So much of what Hadley puts out speaks exactly to the issues and frustrations I’m going through right now.
Jeff Kuehn lives on a small hobby farm in rural Minnesota. He worked as a process engineer at a plastic factory for more than 20 years. Diagnosed with retinitis pigmentosa (RP) at the age of 12, he started noticing the impact of progressive vision loss in the year 2000 and ultimately chose to switch gears. "When you’re dealing with molten plastic with temperatures up to 1,000 degrees, it gets a little hairy when you can’t see precisely anymore."
He and his wife decided to become licensed foster parents at that time, something they did for more than 17 years. Then after he went through what he describes as a “really bad bout of COVID," landing him in the hospital for several days, Jeff’s vision degraded significantly.
He contacted Minnesota State Services for the Blind and asked for help to learn how to get around more easily and get the most out of the tech tools he knew could help him. Someone from the state came to his house and helped quite a bit. They also introduced him to Hadley.

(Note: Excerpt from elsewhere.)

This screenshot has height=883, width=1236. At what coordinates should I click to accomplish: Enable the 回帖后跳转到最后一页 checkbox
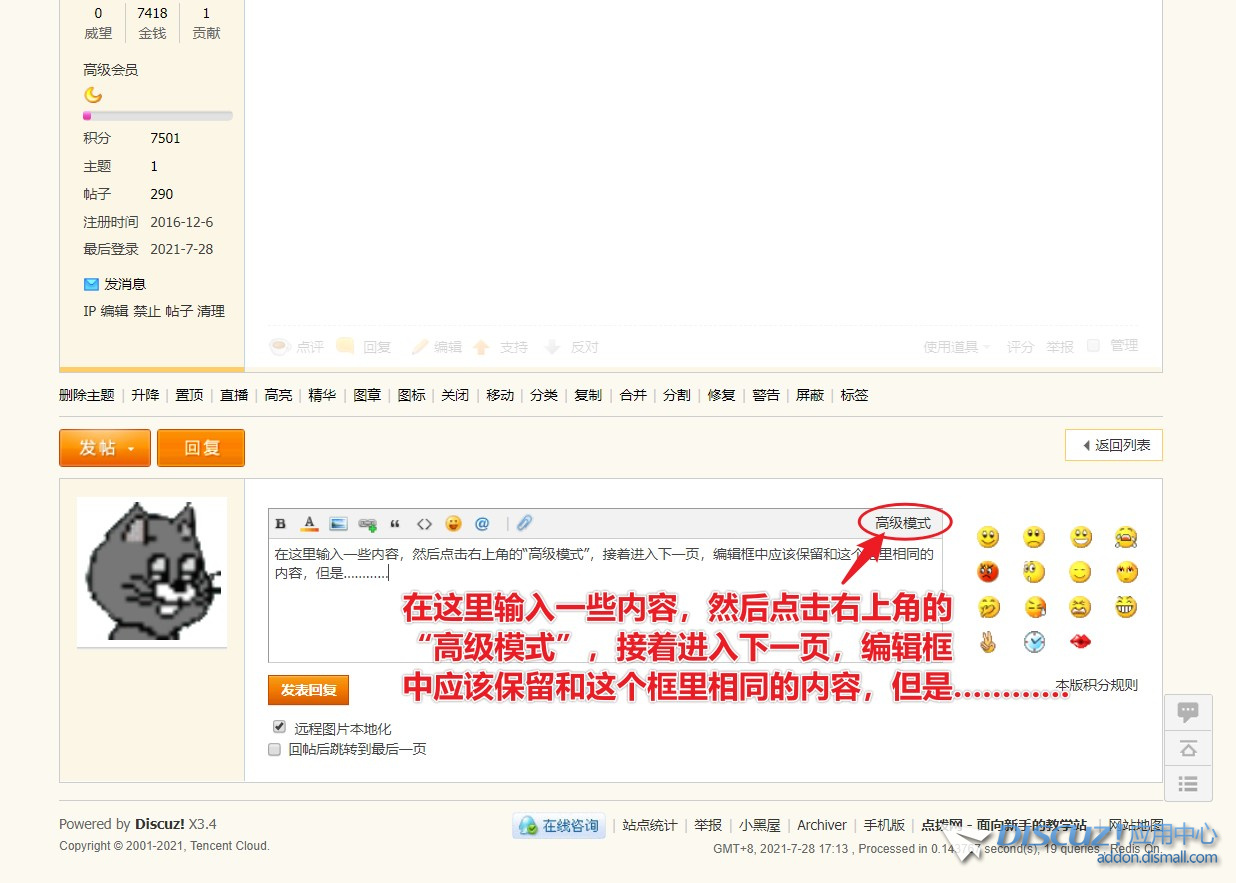point(274,749)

"To be honest, Hadley is my go-to website ever since. In the evening, I sit down and try to do a few workshops or listen to a podcast or two. It’s just been great. So much of what Hadley puts out speaks exactly to the issues and frustrations I’m going through right now."

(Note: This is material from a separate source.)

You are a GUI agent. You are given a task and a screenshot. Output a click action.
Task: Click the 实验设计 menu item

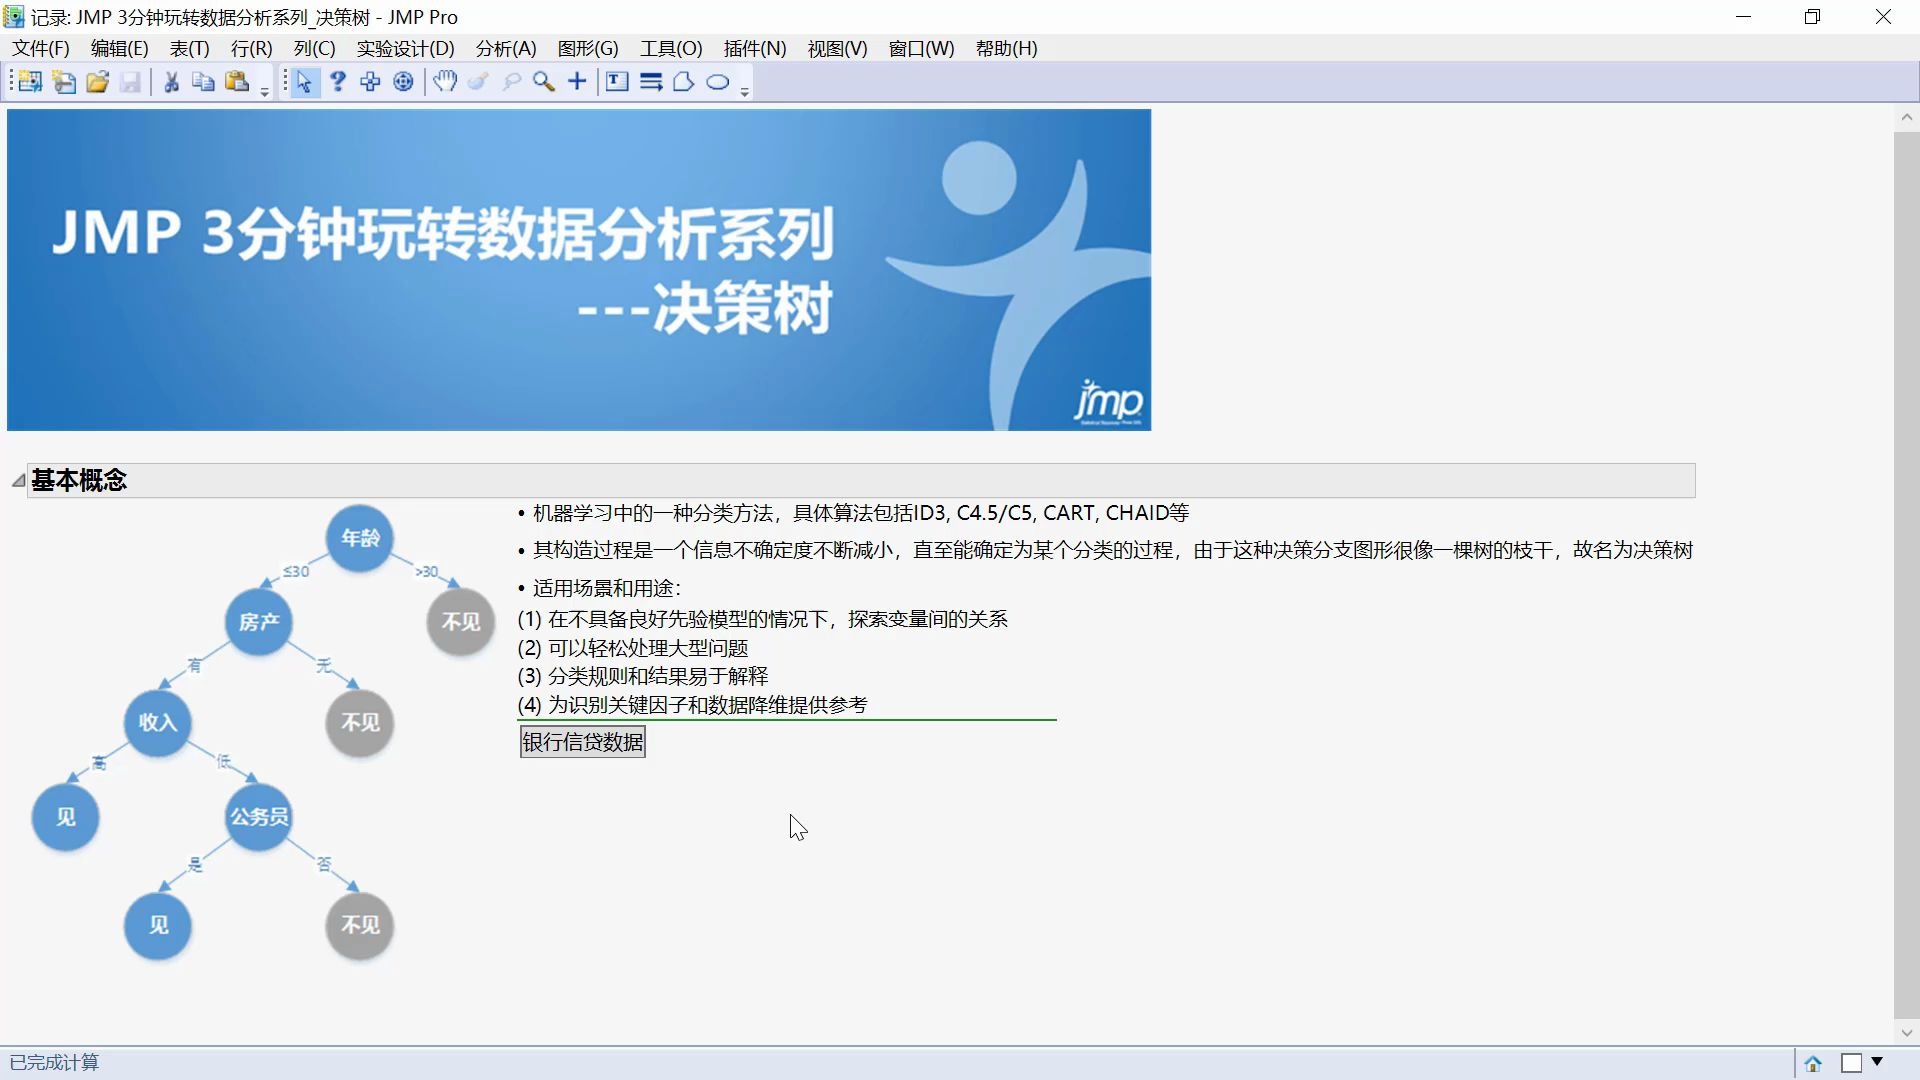pos(404,49)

"I go back to and review the tech workshops again and again. I don’t need to learn everything right away. Instead, I figure it out bit by bit."

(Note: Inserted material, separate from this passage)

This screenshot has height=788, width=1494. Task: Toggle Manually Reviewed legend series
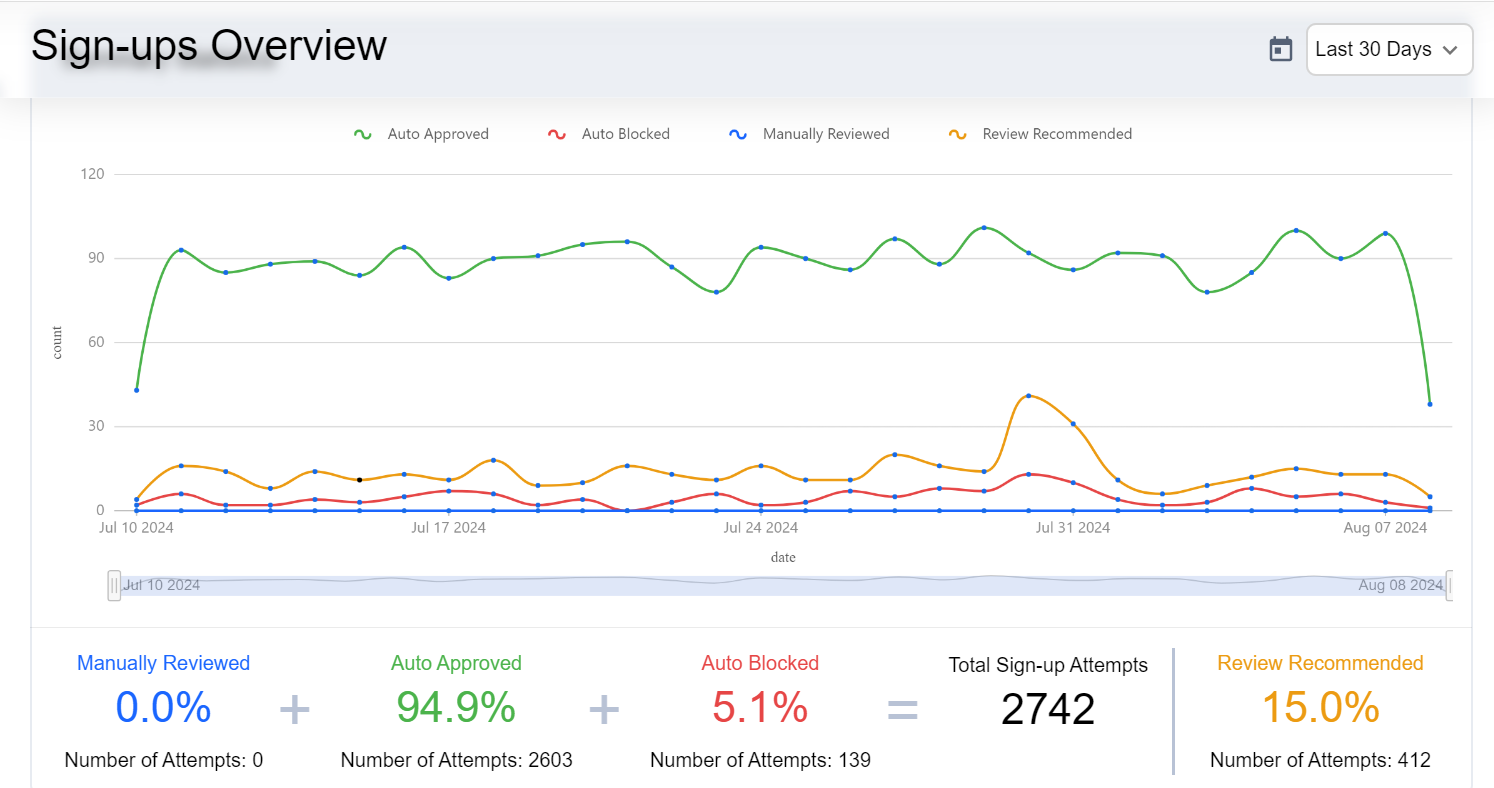click(825, 134)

Jeff’s grandson also has RP. And while Jeff is a dedicated iPhone user, his grandson has an Android. "What’s great is that Hadley has workshops on both Androids and iPhones. So I could show my grandson some of the features that will be helpful on his phone, too."
The Hadley Presents podcast is a favorite of Jeff's. Like many, Jeff at times struggles with feelings of shame—as if his disability means he’s "not good enough." The podcast directly addresses these topics and suggests how to cope with and manage through these difficult feelings. As Jeff lives surrounded by family, the episode on family dynamics was especially helpful to him. "I listened to it and then had a couple family members listen to it with me. We played it over a couple of times. It was so helpful to everyone."
Jeff participates in Hadley’s Peer-to-Peer program and was matched with another Hadley member, Jack. "Boy, that is awesome! Jack and I just talk about what we’re facing, how we’re dealing with issues, and just help each other out. We’re just a couple of guys talking about things we enjoy, like fishing. And we point out things that we’ve found to be helpful. For instance, Jack introduced me to a talking tape measure, and I told him about a great book I read called "White Cane Fishing."
Connecting with others facing vision loss has proven so helpful to Jeff that he asked about local low vision support groups. As he lives in a rural community, unfortunately, there aren’t any groups nearby. "But now Hadley taught me how to use Zoom. So, I am going to try joining a group online."
Looking back, Jeff reflects: "The thing that really amazes me is when I first was diagnosed with RP, one of the doctors told me there was nothing they can do. Just go home and go blind. And I’m going to go blind kicking and screaming and fighting the whole way. That’s what I’ve said all my life." He actively follows research on his eye disease and has even participated in treatment offered out of the country. Jeff also advocates for others by talking about Hadley throughout his community and asking his ophthalmologist to refer. "Everyone with low vision needs to know about Hadley," Jeff exclaims.